L'annonce de Basile, lors du petit déjeuner, fut accueillie par les sifflets des vacanciers. Le canyoning, représentait un sport sympa et impossible à pratiquer chez soi. Le foot, c'était la distraction habituelle du midi dans la cour de récréation, ce qui était quand même moins drôle. Pour Aaron, par contre, cette nouvelle sonna comme un soulagement. Au moins, sur un terrain de foot, Kilian ne risquait pas de se jeter à l'eau pour essayer de concurrencer les pierres dans une compétition d'apnée. La tête d'enterrement du blondinet parlait pour lui. Il était terrorisé. Après avoir été pris sur le vif par le moniteur canadien, les deux adolescents s'étaient rhabillés sans un mot. Basile leur avait seulement dit de se dépêcher de rejoindre les autres pour la veillée. Un lourd silence des plus angoissants les avait accompagnés toutes la soirée. Kilian avait honte. Non pas d'aimer Aaron, – ça, c'était sa plus grande fierté – mais de s'être retrouvé ainsi humilié. Être vu nu ne lui posait aucun problème. Être choppé par un adulte en pleine copulation avec son amoureux dans la position la plus animale qui soit passait beaucoup moins bien. Surtout, il avait peur. Peur du regard des autres, des réactions, des moqueries et des insultes si cela venait à se savoir. Il les avait déjà vécues au collège, lorsque son aventure avait été dévoilée par une âme perverse. Avec Aaron, ils s'étaient battus, ils avaient été les plus forts. Mais à l'époque, la petite fleur de Kilian n'avait pas encore été cueillie. Il n'avait pas encore offert son honneur et sa fierté masculine à sa panthère. Et à l'époque, il n'avait pas été seul. Outre Aaron, le collégien avait pu compter sur toute sa bande de potes pour faire taire les messes basses et stopper les quolibets.

« Arrête Kilian, c'est bon, il va rien se passer, j'te l'jure ! Basile est pas con, il va fermer sa gueule. Et même, on s'en fout, on assume, bordel ! J'vais pas m'interdire de faire l'amour à l'homme de ma vie à cause des autres, ça, jamais ! »

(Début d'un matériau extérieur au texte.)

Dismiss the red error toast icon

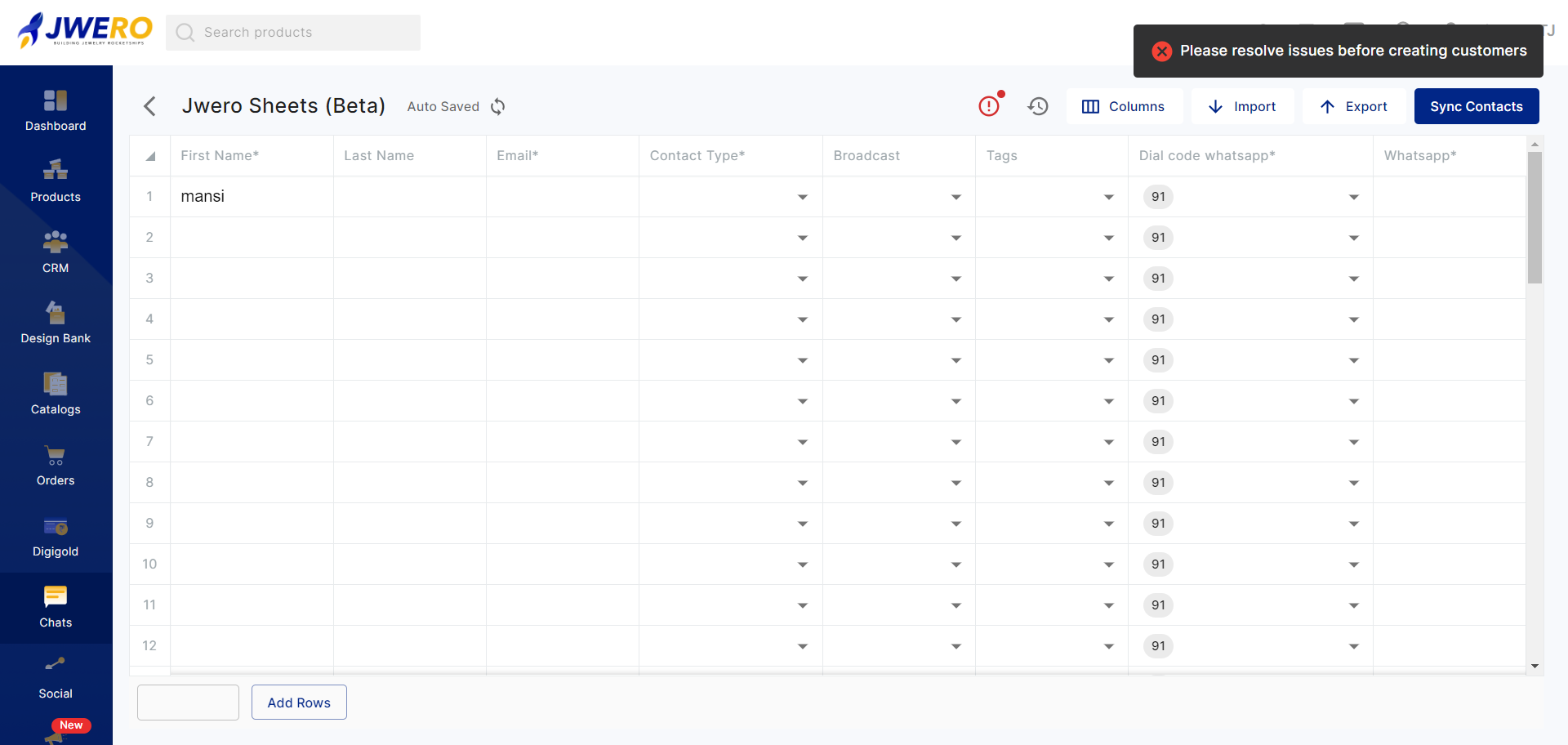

Le brunet se voulait rassurant, même s'il stressait tout autant. Ce qu'il désirait à tout prix éviter pendant ces quinze jours, à savoir qu'ils soient gâchés par l'obligation de se montrer, de se justifier et de se battre à cause d'un simple flirt adolescent, risquait de leur tomber dessus d'un instant à l'autre. Tout dépendait de l'attitude d'un seul homme.

Pour Basile, la situation n'était pas agréable non plus, bien au contraire. Après plusieurs années de colonie, il pensait avoir tout vu : les bagarres, les insultes, les adolescents qui s'embrassent derrière les douches en pensant être à l'abri des regards, ceux qui profitent des aérations de ces mêmes douches pour se rincer l'œil tandis que d'autres se rincent le corps, les guerres de clans et même le vol des clés du car par un petit rebelle insupportable. Mais tomber sur deux garçons en train de s'accoupler au sens le plus propre du terme, là, c'était une première.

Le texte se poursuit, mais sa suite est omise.